Referring now to FIG. 17, a more detailed example is seen of the interface level control of a three phase, four material separator is provided. As seen in the Figure, inlet flow of flow-back water to the separator is measured by turbine meter (FE-101)/transmitter (FT-101) and controlled by flow control valve (FV-101) via flow controller (FIC-101). Make-up water inlet flow is measured by orifice plate (FE-103)/dP transmitter (FT-103) and controlled by flow control valve (FV-103) via flow controller (FIC-103). Water outflow is measured by orifice plate (FE-102)/dP transmitter (FT-102) and controlled by flow control valve (FV-102) via flow controller (FIC-102). The oil and water interface level in the separator is measure by magnetic level gauge (LG-100) and also by continuous capacitance level transmitter (LT-100). Both level devices are mounted on an external level bridle made up of 2 inch diameter pipe. The bridle comprises manual valves (HV-1, HV-2, HV-3, HV-4, HV-5, HV-6, HV-9, and HV-10) for maintenance on the bridle and attached instrumentation as will occur to those of skill in the art. HV-1 and HV-2 are used to isolate the bridle from the process. HV-3 and HV-4 are used to drain and vent the bridle respectively. HV-5 and HV-6 are used to isolate the level gauge from the process. HV-9 and HV-10 are used to isolate the level transmitter chamber from the process. Each instrument on the bridle is equipped with valves for maintenance. HV-7 and HV-8 are a part of the level gauge and are used to drain and vent the level gauge respectively. HV-11 is a part of the level transmitter chamber and is used to drain the chamber.

The water/liquid hydrocarbon interface (aka “oil/water interface”) level in the separator is maintained by level controller (LIC-100) with cascade control to flow-back inlet flow controller (FIC-101), make-up water inlet flow controller (FIC-103) and water outflow controller (FIC-102). Cascade control is accomplished by the level controller sending a remote set point (RSP) to the associated flow controllers and resetting their set points to maintain interface level.

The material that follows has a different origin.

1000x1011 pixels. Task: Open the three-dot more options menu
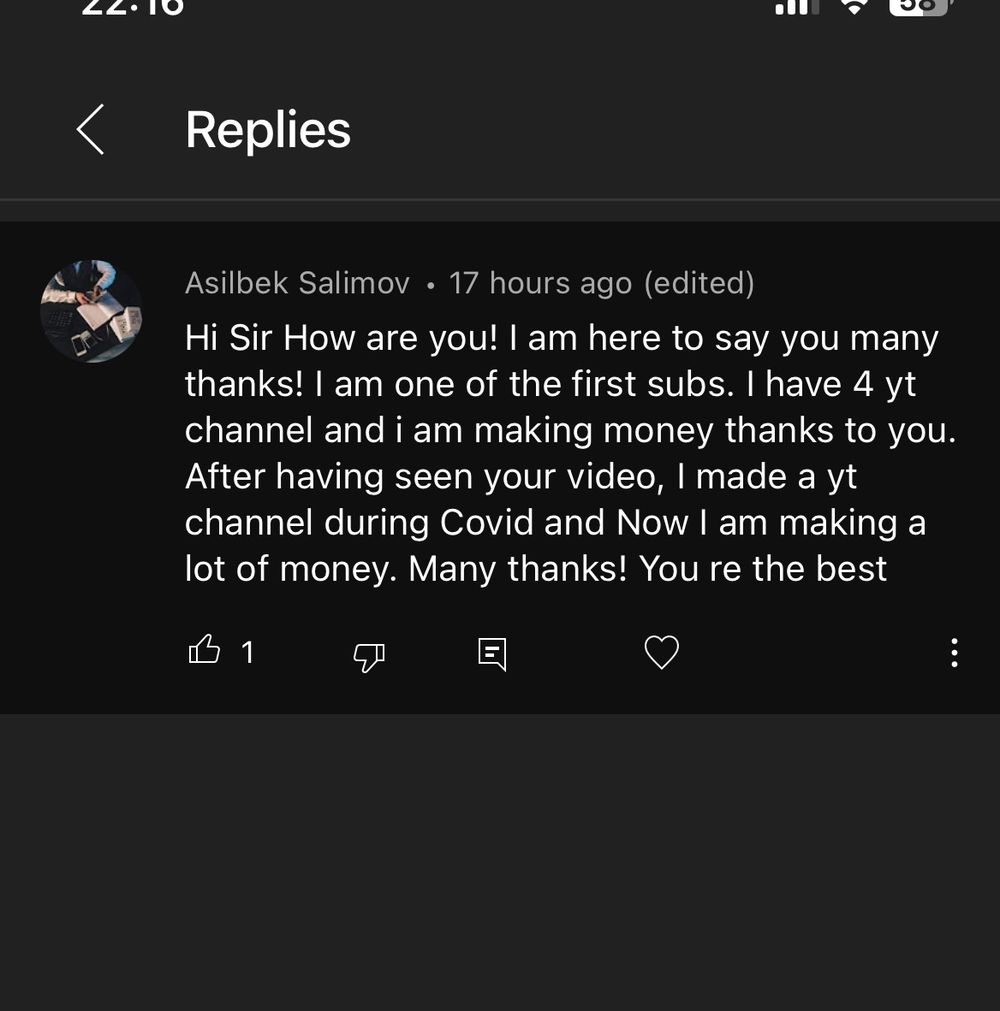(954, 653)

All controllers are set for steady state condition to maintain normal liquid level (NLL=50%). Set points for individual controllers are determined by desired capacity and separator sizing.

In one operational example, as the interface level increases, the level controller resets the water outflow controller to throttle open while resetting the flow-back inlet flow controller to throttle back to maintain normal liquid level. An high liquid level (HLL=80%) alarm is triggered from an interface level transmitter analog signal to an operator, allowing the operator should take appropriate actions to regain control of the interface level or operating conditions.

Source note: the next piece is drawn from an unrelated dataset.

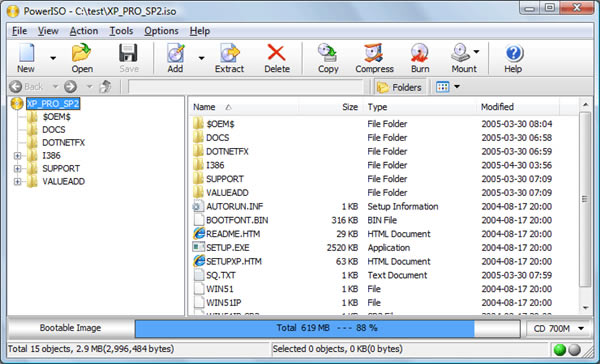Click the red Delete icon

As interface level decreases, the level controller resets the water outflow controller to throttle back while the resetting flow-back inlet flow controller to throttle open to maintain normal liquid level. If interface level decreases to a low liquid level (LLL=10%), the system places the make-up water flow controller on cascade control from the interface level controller by software switch LX-100.

It should be kept in mind that the previously described embodiments are only presented by way of example and should not be construed as limiting the inventive concept to any particular physical configuration. Changes will occur to those of skill in the art from the present description without departing from the spirit and the scope of this invention. Each element or step recited in any of the following claims is to be understood as including to all equivalent elements or steps. The claims cover the invention as broadly as legally possible in whatever form it may be utilized. Equivalents to the inventions described in the claims are also intended to be within the fair scope of the claims. All patents, patent applications, and other documents identified herein are incorporated herein by reference for all purposes.

Claims

1. A system for treating hydrocarbon well fracture water from a hydrocarbon well, a system comprising:

means for separating solids from fracture water, wherein a flow of water with suspended solids results;
means for separating the flow of water into a plurality of flows of water;
means for generating positive charge in the plurality of flows of water, wherein a plurality of flows of positively-charged water results; and
means for comingling plurality of flows of positively-charged water.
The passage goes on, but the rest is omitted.